Ростислав перестал улыбаться и недоверчиво поглядел на брата.
— Конечно, молод! — вновь радостно и победительно вскрикнул он.
— В этом все дело, — криво улыбнулся Никита.
— Конечно,
— Не понимаю твоего восторга. Я знаю тебя, поэтому уверен, что ты действуешь добросовестно. Но ты, кажется, хочешь обвинить меня в том, что я не избрал, как ты, никакой стороны? Ну так вот, брат. Я пришел на родину и не нашел родины. А я хочу найти ее, потому что без нее нельзя жить, понял? Мне нечем себя наполнить без родины. Я говорю — ты действуешь по совести, ты служишь, по-твоему, прекрасному делу. Отец, наверно, тоже уверен, что служит прекрасному делу. Я не хочу вас судить, ни тебя, ни отца, потому что, пока я шел по степи, на моем пути каждый день попадались трупы. Этого, вероятно, требует прекрасное дело, твое или твоих противников, все равно. Решайте сами судьбу дела. Я служу ему постоянно.
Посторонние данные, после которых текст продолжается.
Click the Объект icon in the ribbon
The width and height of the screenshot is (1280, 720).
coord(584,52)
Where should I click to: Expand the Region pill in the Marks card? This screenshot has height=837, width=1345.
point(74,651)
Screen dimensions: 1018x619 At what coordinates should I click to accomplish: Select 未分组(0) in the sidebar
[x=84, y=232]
Потому что служить ему можно только делом, только тем, что умеешь делать. Для меня это давно решено. Утверждайте ваше прекрасное дело тем способом, каким вы умеете. Я ему служу тем, что смотрю и слушаю. Ты не знаешь, что такая служба возможна, поэтому я говорю: ты молод, Ростислав.
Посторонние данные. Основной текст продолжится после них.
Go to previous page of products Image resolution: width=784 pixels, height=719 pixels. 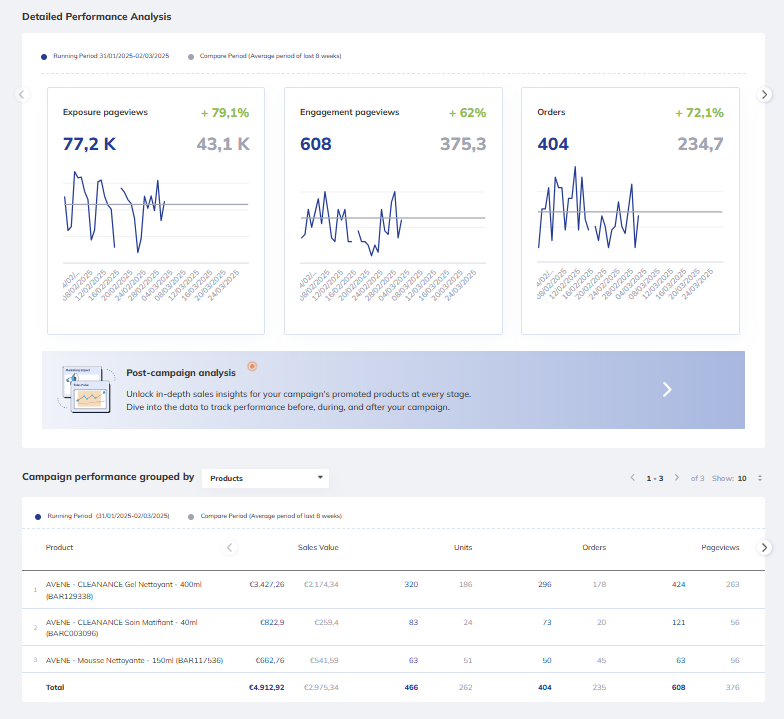click(632, 478)
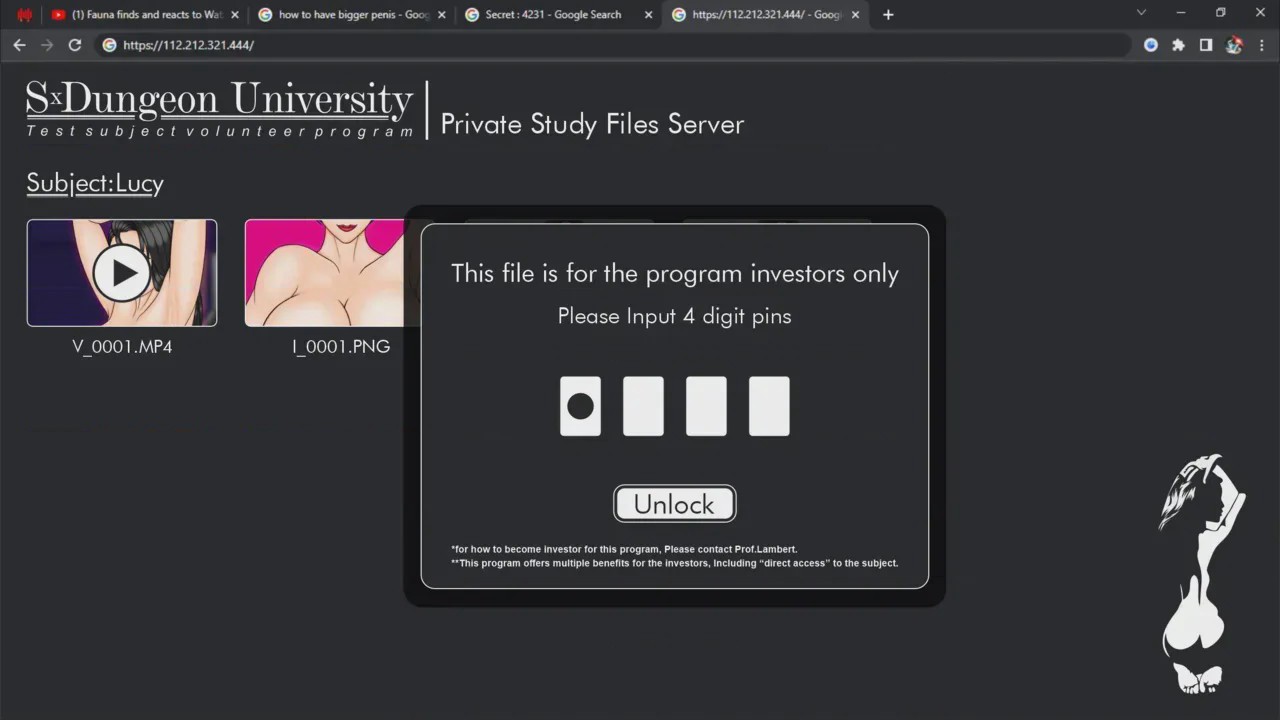
Task: Click the blue Google account icon in toolbar
Action: pos(1151,45)
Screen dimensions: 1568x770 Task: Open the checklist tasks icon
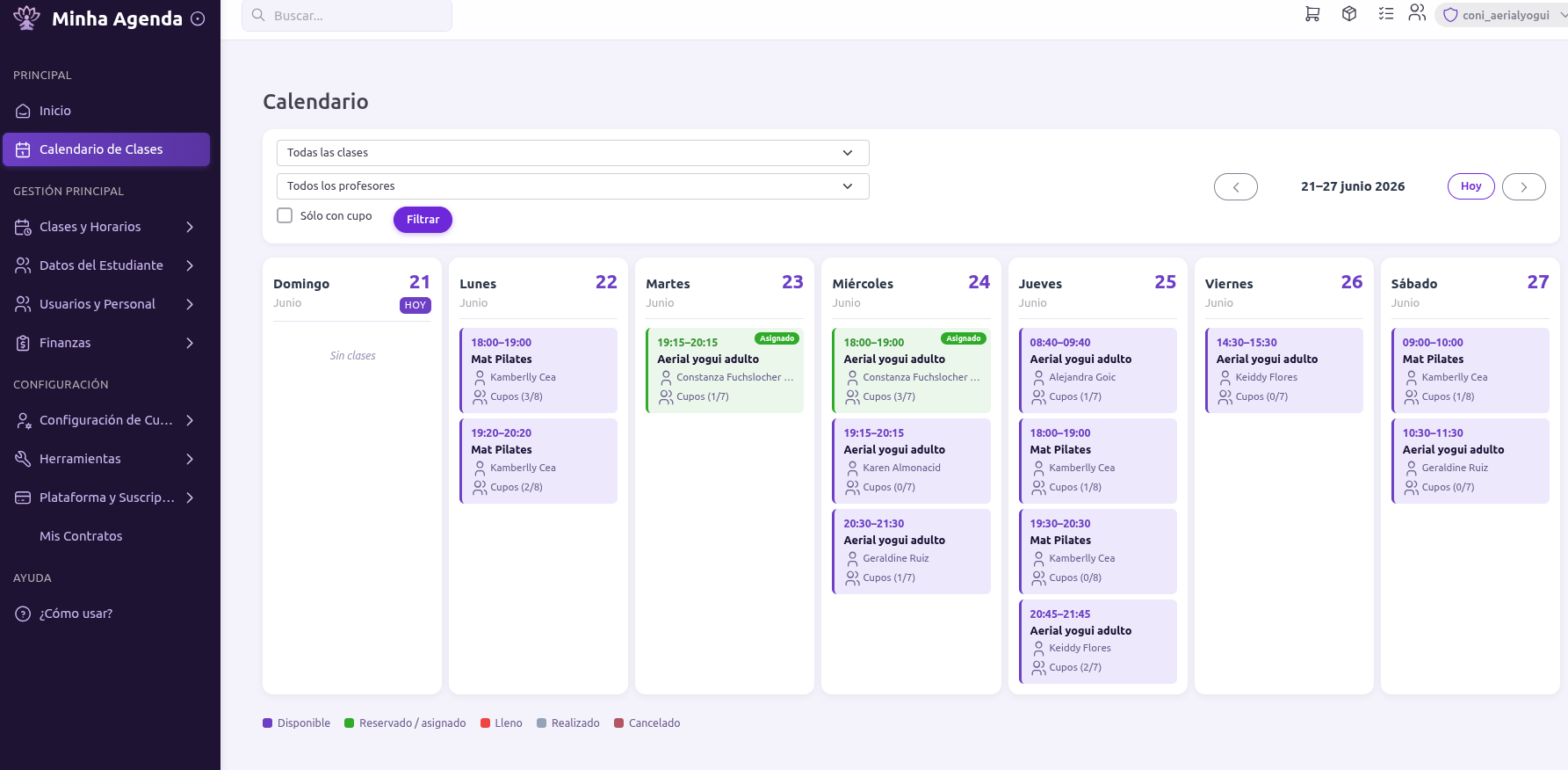[1386, 14]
— Ты не был на войне, — словно извиняясь, сказал Ростислав, — ты не знаешь, как это все было заверчено, понимаешь, вот так черт!
— С тем же правом я могу тебе сказать, что ты не знаешь музыки, что ты ничего, кроме войны, не знаешь и хочешь решать все войной, хотя бы с родным отцом.
— Да! — упрямо и хмуро сказал Ростислав. — Хочу решать войной. Уверен, что ты — тоже будешь решать войной.
Он озабоченно стал отыскивать брошенный на землю револьвер. Револьвер лежал у ног Никиты, и Никита поднял его и протянул брату. Ростислав вырвал оружие из рук Никиты и засунул в карман.
В эту минуту взоры обоих братьев скрестились на Евграфе.
Он давно уже вскипятил на костре чайник и сидел за столом, подувая в щербатое, струившееся паром чайное блюдце. Вид его был бесстрастен.
Взоры братьев, упав на Евграфа, прояснились, но, снова встретившись, — остыли и потухли. Каждый из них — Никита и Ростислав — точно хотел найти в Евграфе союзника, и, едва поняв это, оба с неприязнью оттолкнулись друг от друга. Евграф добродушно мочил кудрявые свои усы в чайном блюдце.
— У меня есть дело, — сказал Ростислав, — я пойду. Ложись, Никита, отдыхай. Покойной ночи.
Он вышел, не взглянув на брата.
Евграф налил Никите чаю, пододвинул сухие баранки и темный, гладкий, долго гулявший по карманам кусок сахару. Минут пять они молча пили.
Потом Евграф негромко вымолвил:
— Я тебя хорошо помню, Никита Васильич. Ты все, бывало, сусликов жалел. Как стукну я дубинкой суслика по башке, ты кричишь: ай!
Он укоризненно качнул головой.
— Ну? — спросил Никита.
— Что меня подгоняешь?
Евграф помолчал, шумно отхлебнул чаю и проговорил, ухмыляясь:
— Смешно, говорю, кричал: ай!
— Стар ты стал, Евграф, — сказал Никита.
— Один, вишь, молод, другой — стар. Поди ж ты!
Он больше ничего не говорил, крепко и недовольно запрятав в усы бесцветную нижнюю губу.
Никита лег на кошму и сразу, как камень в воду, опустился в сон…
Ростислав пришел поздно ночью, перед рассветом. Он отдернул ковер и стал у входа. Костер притух, испепелился, но лампочка еще мигала последними вспышками фитиля. Евграф спал рядом с Никитой.